--- REQUIREMENTS ---
(A) Answer these questions using the mod_rewrite tutorial:
(i) What does a caret mean when it appears inside an expression grouping?
(ii) What does an exclamation point stand for when it appears on the right side of the equation?
(iii) What word does the pipe character equate to?
(B) Write the next part of the mod_rewrite tutorial, picking up right after its final sentence.

--- PASSAGE ---
======

April 25, 2007

.htaccess and mod_rewrite (continued)

Posted at April 25, 2007 08:36 PM

Note: To make this easier for you, here are direct links for Part 1 and Part 2 of this brief .htaccess tutorial.

Let's jump right in and move on to some of the single character pre-defined modifiers we can use with mod_rewrite to make it do its magic.

^ (Caret) - The character is one of those pre-defined modifiers that actually has two meanings and purposes, depending upon where it's being used.

Most of the time you use it you can remember it as being equal to Starts With. Such as below.

Example: RewriteCond %{HTTP_HOST} ^domain\.com [NC]

As already discussed, the above equates to saying in English The HTTP_HOST variable starts with domain.com

The other use for a ^ caret is when it's inside of an Expression grouping, which we covered in the last section. The way to remember an Expression Grouping is that it's going to be enclosed inside square brackets. ala [0-9]

When a caret appears inside an expression grouping the ^ means Not. It's easier to explain with an example.

Example: RewriteRule ^store/[^0-9] /store/index.php?prodid=$1

In the above the first caret (before "store") means Starts With. The second caret (preceeding the zero) means Not. So in English it will test as true --or match-- if the request is to www.domain.com/store/a or any other version where the last character is Not a number between 0 and 9. Most think this would mean any letter, but it really means any single character. So something like www.domain.com/~ and www.domain.com/& would also match.

The caret is about the only one to remember this dual meaning. 99% of the time you'll be using it to mean Starts With, but there are those rare occasions (I'll cover some later) where it can be useful to mean Not inside an expression grouping.

! (Exclamation Point) - The exclamation point is one of those that is really cool. It means Not during normal mod_rewrites. You'll sometimes see these instances referred to a Negative Match. Meaning you're trying to test true for everything but one very specific instance.

Many times it's much easier to use a negative match because you know what you don't want to happen, whereas it could be difficult or impossible to imagine every possible positive match.

Example: RewriteCond %{HTTP_HOST} !^www\.domain\.com [NC]

The above simply says The HTTP_HOST variable does not start with "www.domain.com" Clean and simple. In its normal use the ! will be at the very beginning of your conditional statement. Generally it is not allowed in the center of an equation, because there is already the [^a-z] Not expression option.

One different way an exclamation can be used is when it appears on the Right side of the equation. In this case it stands for No Rewrite. I'm not going to go into it much here because frankly it's not used often. When it is used on the right side it's usually done to see if a file or directory exists.

| (Pipe) - The Pipe character equates to the word or and can be used to match alternate text or expressions that are grouped inside a set of parentheses. (see below for parens grouping.)

Example: RewriteCond %{REQUEST_URI} ^/(index|home|default)\.php

The above would test true for www.domain.com/index.php, www.domain.com/home.php and www.domain.com/default.php.

======

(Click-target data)

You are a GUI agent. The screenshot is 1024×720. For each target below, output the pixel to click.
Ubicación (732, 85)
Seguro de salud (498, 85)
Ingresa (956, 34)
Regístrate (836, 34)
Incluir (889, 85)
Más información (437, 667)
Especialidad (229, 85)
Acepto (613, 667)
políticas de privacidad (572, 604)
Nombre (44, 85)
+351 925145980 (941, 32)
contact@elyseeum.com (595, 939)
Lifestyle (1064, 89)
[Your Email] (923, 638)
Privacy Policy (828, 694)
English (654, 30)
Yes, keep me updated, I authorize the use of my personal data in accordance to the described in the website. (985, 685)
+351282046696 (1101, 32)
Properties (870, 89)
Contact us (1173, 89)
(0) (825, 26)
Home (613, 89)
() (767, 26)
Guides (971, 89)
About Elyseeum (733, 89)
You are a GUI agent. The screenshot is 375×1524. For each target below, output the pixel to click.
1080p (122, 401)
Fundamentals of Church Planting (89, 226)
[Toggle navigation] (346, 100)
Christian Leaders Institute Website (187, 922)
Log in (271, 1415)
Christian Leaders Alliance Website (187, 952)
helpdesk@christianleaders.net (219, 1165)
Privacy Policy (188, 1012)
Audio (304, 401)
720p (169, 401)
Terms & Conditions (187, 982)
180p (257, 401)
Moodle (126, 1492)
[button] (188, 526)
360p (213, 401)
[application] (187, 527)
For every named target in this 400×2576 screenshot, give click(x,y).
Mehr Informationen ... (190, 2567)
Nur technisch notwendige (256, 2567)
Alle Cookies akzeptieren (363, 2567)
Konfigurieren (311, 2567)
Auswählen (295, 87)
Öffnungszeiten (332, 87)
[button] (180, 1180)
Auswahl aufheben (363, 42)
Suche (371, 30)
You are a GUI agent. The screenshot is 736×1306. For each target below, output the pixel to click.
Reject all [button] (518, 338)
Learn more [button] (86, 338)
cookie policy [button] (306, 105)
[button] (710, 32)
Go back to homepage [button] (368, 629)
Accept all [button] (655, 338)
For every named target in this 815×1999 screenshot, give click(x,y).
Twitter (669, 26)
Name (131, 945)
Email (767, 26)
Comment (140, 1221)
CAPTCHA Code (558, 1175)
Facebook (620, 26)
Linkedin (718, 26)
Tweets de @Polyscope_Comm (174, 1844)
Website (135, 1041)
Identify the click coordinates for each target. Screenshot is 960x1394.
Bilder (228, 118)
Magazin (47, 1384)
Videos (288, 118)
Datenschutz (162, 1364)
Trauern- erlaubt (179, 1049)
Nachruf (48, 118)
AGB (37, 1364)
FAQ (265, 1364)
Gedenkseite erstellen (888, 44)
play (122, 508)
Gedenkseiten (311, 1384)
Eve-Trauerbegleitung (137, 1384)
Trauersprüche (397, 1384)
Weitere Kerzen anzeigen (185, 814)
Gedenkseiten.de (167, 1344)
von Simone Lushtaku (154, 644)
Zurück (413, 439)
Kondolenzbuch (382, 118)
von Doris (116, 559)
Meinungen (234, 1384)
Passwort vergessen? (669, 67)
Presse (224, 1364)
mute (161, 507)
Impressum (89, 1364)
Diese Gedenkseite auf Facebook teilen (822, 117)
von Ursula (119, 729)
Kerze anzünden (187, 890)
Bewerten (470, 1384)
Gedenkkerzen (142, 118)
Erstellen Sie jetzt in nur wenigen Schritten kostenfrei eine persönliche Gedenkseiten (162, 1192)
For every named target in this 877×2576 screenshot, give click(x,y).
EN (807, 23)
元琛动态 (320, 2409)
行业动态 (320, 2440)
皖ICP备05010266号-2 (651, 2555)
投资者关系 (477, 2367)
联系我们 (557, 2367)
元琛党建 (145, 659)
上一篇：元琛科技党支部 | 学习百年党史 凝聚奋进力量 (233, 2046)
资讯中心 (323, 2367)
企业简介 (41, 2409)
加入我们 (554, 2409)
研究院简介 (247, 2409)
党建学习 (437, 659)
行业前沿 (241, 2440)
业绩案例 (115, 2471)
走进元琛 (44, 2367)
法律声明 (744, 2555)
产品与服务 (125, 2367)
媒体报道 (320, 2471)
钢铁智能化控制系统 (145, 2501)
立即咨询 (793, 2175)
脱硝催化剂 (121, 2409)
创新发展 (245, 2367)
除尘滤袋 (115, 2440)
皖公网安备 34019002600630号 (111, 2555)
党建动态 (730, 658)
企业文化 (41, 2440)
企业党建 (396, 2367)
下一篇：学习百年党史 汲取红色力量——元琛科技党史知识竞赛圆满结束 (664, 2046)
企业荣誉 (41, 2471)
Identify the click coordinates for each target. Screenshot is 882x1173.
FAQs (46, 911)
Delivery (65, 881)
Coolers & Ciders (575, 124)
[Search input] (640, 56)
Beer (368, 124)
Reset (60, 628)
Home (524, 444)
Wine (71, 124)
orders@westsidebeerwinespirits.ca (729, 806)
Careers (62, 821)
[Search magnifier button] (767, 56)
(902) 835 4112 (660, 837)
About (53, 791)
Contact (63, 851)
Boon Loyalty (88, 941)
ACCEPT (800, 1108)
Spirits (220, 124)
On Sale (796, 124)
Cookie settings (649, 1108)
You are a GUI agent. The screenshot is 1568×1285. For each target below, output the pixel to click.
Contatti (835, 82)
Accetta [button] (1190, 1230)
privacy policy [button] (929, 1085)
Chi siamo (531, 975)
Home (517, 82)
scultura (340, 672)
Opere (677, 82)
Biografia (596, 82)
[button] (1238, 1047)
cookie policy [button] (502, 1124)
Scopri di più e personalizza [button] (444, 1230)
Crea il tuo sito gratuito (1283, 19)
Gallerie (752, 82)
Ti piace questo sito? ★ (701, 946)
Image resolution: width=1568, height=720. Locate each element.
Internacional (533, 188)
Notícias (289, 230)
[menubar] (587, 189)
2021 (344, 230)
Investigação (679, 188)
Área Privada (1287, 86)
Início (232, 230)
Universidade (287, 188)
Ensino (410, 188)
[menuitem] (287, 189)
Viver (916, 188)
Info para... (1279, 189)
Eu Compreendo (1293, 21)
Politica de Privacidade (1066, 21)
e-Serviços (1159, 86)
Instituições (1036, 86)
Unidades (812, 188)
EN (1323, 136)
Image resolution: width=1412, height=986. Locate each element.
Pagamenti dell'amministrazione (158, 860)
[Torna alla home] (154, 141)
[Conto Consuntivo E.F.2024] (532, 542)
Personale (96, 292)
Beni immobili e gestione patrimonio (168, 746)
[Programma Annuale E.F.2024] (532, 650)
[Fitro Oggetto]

======

--- TASK ANSWERS ---
(A)
(i) Not.
(ii) No Rewrite.
(iii) Or.

(B)
( ) (Parentheses) - Parentheses provide something of a dual role. Mainly they are used to create a variable that gets stored and can later be recalled. However it is also used as a compliment to the Square Brackets [] mentioned before, since parens can be used to group characters for use with the ?, + and * special quantifiers we'll discuss in just a moment.

\ (Backward Slash) - The backslash character is one you'll need to use whenever you need to escape another character that has special meaning in Regex so that it is treated literally rather than as a special character. The main time you will use this is when you have a conditional statement (the Left side of a RewriteRule or in the conditional of a RewriteCond) that contains either a dot (.), a question mark (?) or a space character.

Example: RewriteRule ^index\.php\? /store/index.php

. (Dot or Period) - This is one of those you have to watch out for a bit. In Regex the dot does have a special meaning --that being a match of any single character excluding the end of a line-- however dots are also used in URls. The best basic rule I can tell you is to make sure you Escape any dots in your URLs when you're constructing RewriteCond's. If you don't, they're going to be seen as something other than what you intend and your rules will not perform as expected.

FTR, the way to escape dots or any other special character you need to is to slap a backslash character ( \ ) in front of it. See the syntax I used above for an example of escaping.

Now we get into the really fun (and sometimes confusing) stuff. Pre-defined regex characters that introduce the ability to Wildcard your conditionals.

? (Question Mark) - In Regex-speak the question mark can be used to test 0 or 1 of the characters --or set of characters enclodsed in brackets or parentheses-- that immediately preceeds it.

Regex-speak is confusing isn't it? It's no wonder people don't get it. But this is really easier than it appears. Some examples will help.

Example 1: RewriteRule ^store/a? /store/index.php?prodid=$1

The above example would match www.domain.com/store/ and would also match www.domain.com/a However it wouldn't match anything else. All you're telling the server is that the lowercase "a" character is completely optional.

Example 2: RewriteCond %{HTTP_HOST} ^(www\.)?domain\.com [NC]

In the above example you're telling the server you want a match no matter if the HTTP_HOST variable in the request is www.domain.com or simply domain.com

Got it? The question mark is simply a way for you to give possible matches an extra out.

+ (Plus Sign) - This is the one you'll be using often with some of the expression groupings we covered earlier. The Plus syntax means it will match 1 or more of the character preceeding it. Or alternatively match 1 or more of a group of characters that are enclosed in square brackets or parentheses. This one will require a few examples because we'll want to see how it works in conjunction with the [] Square Bracket and () Parens groupings. This is where Regex starts to stretch its legs and show you how powerful it can be.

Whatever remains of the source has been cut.